November 29, 2023

DealBook: Nasdaq and ICE Drop Offer for NYSE Euronext

The Nasdaq OMX Group and IntercontinentalExchange announced on Monday they were withdrawing their bid for NYSE Euronext, after antitrust regulators said the deal would not gain the necessary approvals.

“We took the decision to withdraw our offer when it became clear that we would not be successful in securing regulatory approval for our proposal despite offering a variety of substantial remedies,” the Nasdaq chief executive, Robert Greifeld, said in a statement.

Nasdaq and ICE spent weeks on an unsolicited takeover effort that got heated at times.

In April, Nasdaq and ICE made an $11.3 billion takeover offer for the owner of the Big Board, topping a $10 billion friendly merger agreement with Deutsche Börse arranged in February.

But NYSE Euronext remained committed to its deal with the owner of the Frankfurt exchange, twice rejecting the rival bidders. The NYSE said that it worried a deal with the United States exchange operators would not clear regulatory hurdles and that it would necessitate unreasonable amounts of debt.

“Breaking up NYSE Euronext, burdening the pieces with high levels of debt and destroying its invaluable human capital would be a strategic mistake in terms of where the global markets are going, and is clearly not in the best interests of our shareholders,” the NYSE Euronext chairman, Jan-Michiel Hessels, said in a statement in April. “The highly conditional break-up proposal from Nasdaq/ICE would also require shareholders to shoulder unacceptable execution risk.”

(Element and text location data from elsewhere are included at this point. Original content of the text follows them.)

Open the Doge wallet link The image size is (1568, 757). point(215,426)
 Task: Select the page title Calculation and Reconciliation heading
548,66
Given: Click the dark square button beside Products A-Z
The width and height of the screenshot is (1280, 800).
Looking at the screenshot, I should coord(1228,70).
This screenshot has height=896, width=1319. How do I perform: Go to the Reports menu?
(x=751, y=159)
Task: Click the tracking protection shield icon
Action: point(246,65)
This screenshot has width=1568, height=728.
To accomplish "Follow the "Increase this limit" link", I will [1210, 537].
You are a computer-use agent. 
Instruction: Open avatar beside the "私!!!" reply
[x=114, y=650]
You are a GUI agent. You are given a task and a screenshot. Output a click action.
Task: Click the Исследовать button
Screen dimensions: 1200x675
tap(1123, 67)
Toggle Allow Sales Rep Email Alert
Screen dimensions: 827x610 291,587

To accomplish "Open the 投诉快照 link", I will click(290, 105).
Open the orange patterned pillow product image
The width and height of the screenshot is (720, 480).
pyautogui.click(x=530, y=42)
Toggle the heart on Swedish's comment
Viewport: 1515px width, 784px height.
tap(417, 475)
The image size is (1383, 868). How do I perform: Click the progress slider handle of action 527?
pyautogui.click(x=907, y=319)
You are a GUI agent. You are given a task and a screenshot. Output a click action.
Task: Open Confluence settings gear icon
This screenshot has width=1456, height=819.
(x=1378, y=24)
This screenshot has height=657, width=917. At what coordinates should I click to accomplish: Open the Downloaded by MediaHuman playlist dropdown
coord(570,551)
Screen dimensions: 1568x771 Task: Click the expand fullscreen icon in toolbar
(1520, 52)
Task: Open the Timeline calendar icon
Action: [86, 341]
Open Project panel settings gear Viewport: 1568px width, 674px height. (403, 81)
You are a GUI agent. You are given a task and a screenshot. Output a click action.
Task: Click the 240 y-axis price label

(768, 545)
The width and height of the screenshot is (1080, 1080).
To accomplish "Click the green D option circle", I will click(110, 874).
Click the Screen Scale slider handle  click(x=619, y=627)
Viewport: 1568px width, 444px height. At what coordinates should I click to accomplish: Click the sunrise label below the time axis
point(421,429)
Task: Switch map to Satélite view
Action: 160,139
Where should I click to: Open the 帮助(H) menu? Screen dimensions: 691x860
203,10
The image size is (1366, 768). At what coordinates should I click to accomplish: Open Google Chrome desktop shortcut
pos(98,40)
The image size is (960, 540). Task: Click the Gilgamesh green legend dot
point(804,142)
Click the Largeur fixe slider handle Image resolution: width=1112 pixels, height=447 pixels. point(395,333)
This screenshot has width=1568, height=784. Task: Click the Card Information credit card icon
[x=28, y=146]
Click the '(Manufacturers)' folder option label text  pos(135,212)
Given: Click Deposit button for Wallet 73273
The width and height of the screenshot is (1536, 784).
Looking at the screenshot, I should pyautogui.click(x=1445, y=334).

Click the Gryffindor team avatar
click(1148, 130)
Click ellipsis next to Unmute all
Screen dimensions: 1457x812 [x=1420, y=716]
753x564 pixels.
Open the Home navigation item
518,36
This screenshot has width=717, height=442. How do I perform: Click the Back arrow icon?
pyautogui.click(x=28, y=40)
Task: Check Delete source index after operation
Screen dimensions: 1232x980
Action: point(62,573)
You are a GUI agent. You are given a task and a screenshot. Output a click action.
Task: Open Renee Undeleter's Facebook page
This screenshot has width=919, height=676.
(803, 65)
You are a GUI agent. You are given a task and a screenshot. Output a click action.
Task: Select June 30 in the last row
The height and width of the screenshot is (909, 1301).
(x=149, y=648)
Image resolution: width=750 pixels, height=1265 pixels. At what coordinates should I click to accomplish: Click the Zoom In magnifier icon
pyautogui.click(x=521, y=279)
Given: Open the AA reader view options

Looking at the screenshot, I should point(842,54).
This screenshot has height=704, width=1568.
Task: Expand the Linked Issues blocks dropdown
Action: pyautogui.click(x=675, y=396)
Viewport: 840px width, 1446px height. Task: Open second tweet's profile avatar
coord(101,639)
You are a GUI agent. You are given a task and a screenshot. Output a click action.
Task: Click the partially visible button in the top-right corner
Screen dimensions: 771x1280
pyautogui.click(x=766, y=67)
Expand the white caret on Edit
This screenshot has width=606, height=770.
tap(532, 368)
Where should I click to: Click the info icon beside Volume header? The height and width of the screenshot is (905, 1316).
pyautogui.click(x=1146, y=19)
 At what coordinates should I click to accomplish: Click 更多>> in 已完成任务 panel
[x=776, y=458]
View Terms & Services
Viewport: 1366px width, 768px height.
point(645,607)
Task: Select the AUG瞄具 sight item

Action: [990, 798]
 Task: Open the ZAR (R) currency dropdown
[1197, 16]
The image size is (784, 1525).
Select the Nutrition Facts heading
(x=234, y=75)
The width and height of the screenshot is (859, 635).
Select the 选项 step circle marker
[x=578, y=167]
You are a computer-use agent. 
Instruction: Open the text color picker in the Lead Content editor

Even so, Nasdaq and ICE pushed forward. Earlier this month, they vowed to take the offer directly to NYSE shareholders. On May 9, the two exchange operators issued a letter to NYSE investors, saying the board had failed to provide all of the facts to make an “informed decision” about the deal with Deutsche Börse.

“NYSE Euronext’s actions reflect corporate governance at its worst and falls far short of the governance standards they recommend for listed companies,” Nasdaq and ICE wrote.

Now, after discussions with the Justice Department’s antitrust division, the companies are pulling their offer for NYSE. Nasdaq and ICE said they had tried to assuage regulators’ concerns, in part by offering to sell off certain businesses, but it was not enough.

“We have said from the beginning that NYSE Euronext shareholders should not be forced to vote on their combination with Deutsche Börse while antitrust concerns continued to exist in both the U.S. and the E.U.,” Mr. Greifeld said in a statement. “While we are surprised and disappointed in the Antitrust Division’s conclusion, some of the uncertainty, at least as it relates to our joint proposal, has been resolved.”

Nasdaq and ICE have a mixed deal-making record. Nasdaq tried and failed to buy the London Stock Exchange, while ICE lost out to the CME Group in a battle to acquire the Chicago Board of Trade.

On Monday, shares of Nasdaq were down 2.27 percent in premarket trading.